Nicht nur für die Medizin, sondern für alle Studienfächer sollen laut Ulla Burchardt Beschränkungen aufgehoben werden.

Berlin. Die Vorsitzende des Bundestags-Bildungsausschusses, Ulla Burchardt (SPD), fordert die Abschaffung des Numerus clausus für alle Studienfächer – und nicht nur für die Medizin. „Wir brauchen mehr Ärzte, wir brauchen aber auch mehr Fachkräfte in vielen anderen Mangelbereichen“, sagte Burchardt am Mittwoch in einem Gespräch mit der Deutschen Presse-Agentur. Die Länder sollten die Hochschulpakt- Gelder des Bundes nicht nur für den Ausbau preiswerter Massenstudienfächer nutzen, sondern „zukunftsweisend und gezielter in die begehrten Mangelfächer investieren“, sagte die SPD-Politikerin.

„Es ist unerträglich, wenn beispielsweise Bürger drei Monate auf einen Termin beim Psychologen oder Psychotherapeuten warten oder Firmen händeringend nach qualifizierten Ingenieuren oder Biochemikern suchen müssen“, sagte Burchardt. Dass Gesundheitsminister Philipp Rösler (FDP) den Blick allein auf die Medizin richte, nähre den Verdacht, „dass es der FDP hier allein um Klientelpolitik für Arztkinder geht“, die wegen der doppelten Abiturientenjahrgänge um einen Studienplatz bangten.

Für nahezu jeden zweiten der rund 11000 Studiengänge in Deutschland bestehen inzwischen örtliche Zulassungsbeschränkungen (Numerus clausus). In Medizin, Psychologie und mehreren naturwissenschaftlichen Disziplinen ist die Situation besonders angespannt. Diese Studienplätze gelten in der Regel aber als recht teuer.

CDU/CSU-Fraktionsvize Michael Kretschmer bezifferte die Kosten eines Medizinstudiums pro Absolvent mit 180000 Euro. Die Länder würden angesichts dieser hohen Kosten nicht ohne weiteres die Angebote ausbauen. Daher sei es umso wichtiger, die Quote derjenigen mit Anreizen zu erhöhen, die nach dem Studium in die Krankenversorgung gehen. So unterstütze Sachsen Medizinstudenten, die sich verpflichteten, anschließend in unterversorgte Regionen zu gehen, mit Studienbeihilfen zwischen 300 und 600 Euro monatlich.

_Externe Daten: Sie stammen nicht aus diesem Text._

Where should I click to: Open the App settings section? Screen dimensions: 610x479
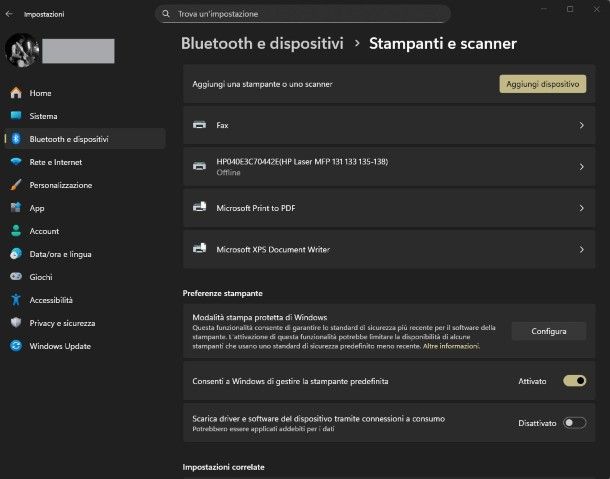tap(37, 208)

Nach Ansicht des Berliner Bildungssenators Jürgen Zöllner (SPD) liegt der Ärztemangel auch daran, dass Länder wie Nordrhein-Westfalen gemessen an ihrer Größe zu wenig Medizinstudienplätze anbieten und ihren Ausbildungsverpflichtungen nicht nachkommen. Zudem gehe ein beachtlicher Teil der Absolventen in die Wirtschaft, die Verwaltung oder ins Ausland, wo die Arbeitsbedingungen für die Mediziner offensichtlich besser seien. Der Vorschlag Röslers, einfach den Numerus clausus zu lockern, sei „gut gemeint, aber daneben geschossen“, sagte Zöllner dem Sender MDR Info.

Burchardt forderte Bundesbildungsministerin Annette Schavan (CDU) auf, „endlich ein Gesetz für eine bundeseinheitliche Regelung des Hochschulzuganges vorzulegen“. Die SPD-Politikerin verwies darauf, dass mit der Föderalismusreform von 2006 der Bund eindeutig das Recht erhalten habe, den Zugang zum Studium und auch die Studienabschlüsse bundeseinheitlich zu regeln.

Der hochschulpolitische Sprecher der FDP-Fraktion, Martin Neumann, bezeichnete Burchardts Forderung nach einer generellen Abschaffung des Numerus clausus „als billigen Klamauk und einen unzulässigen Eingriff in die Autonomie der Hochschulen“. Die FDP-Fraktion lehne dies entschieden ab. Diese Koalition investiere einen noch nie dagewesenen Betrag in die Hochschullehre. Neben dem Hochschulpakt werde ein Qualitätspakt Lehre für bessere Studienverhältnisse sorgen.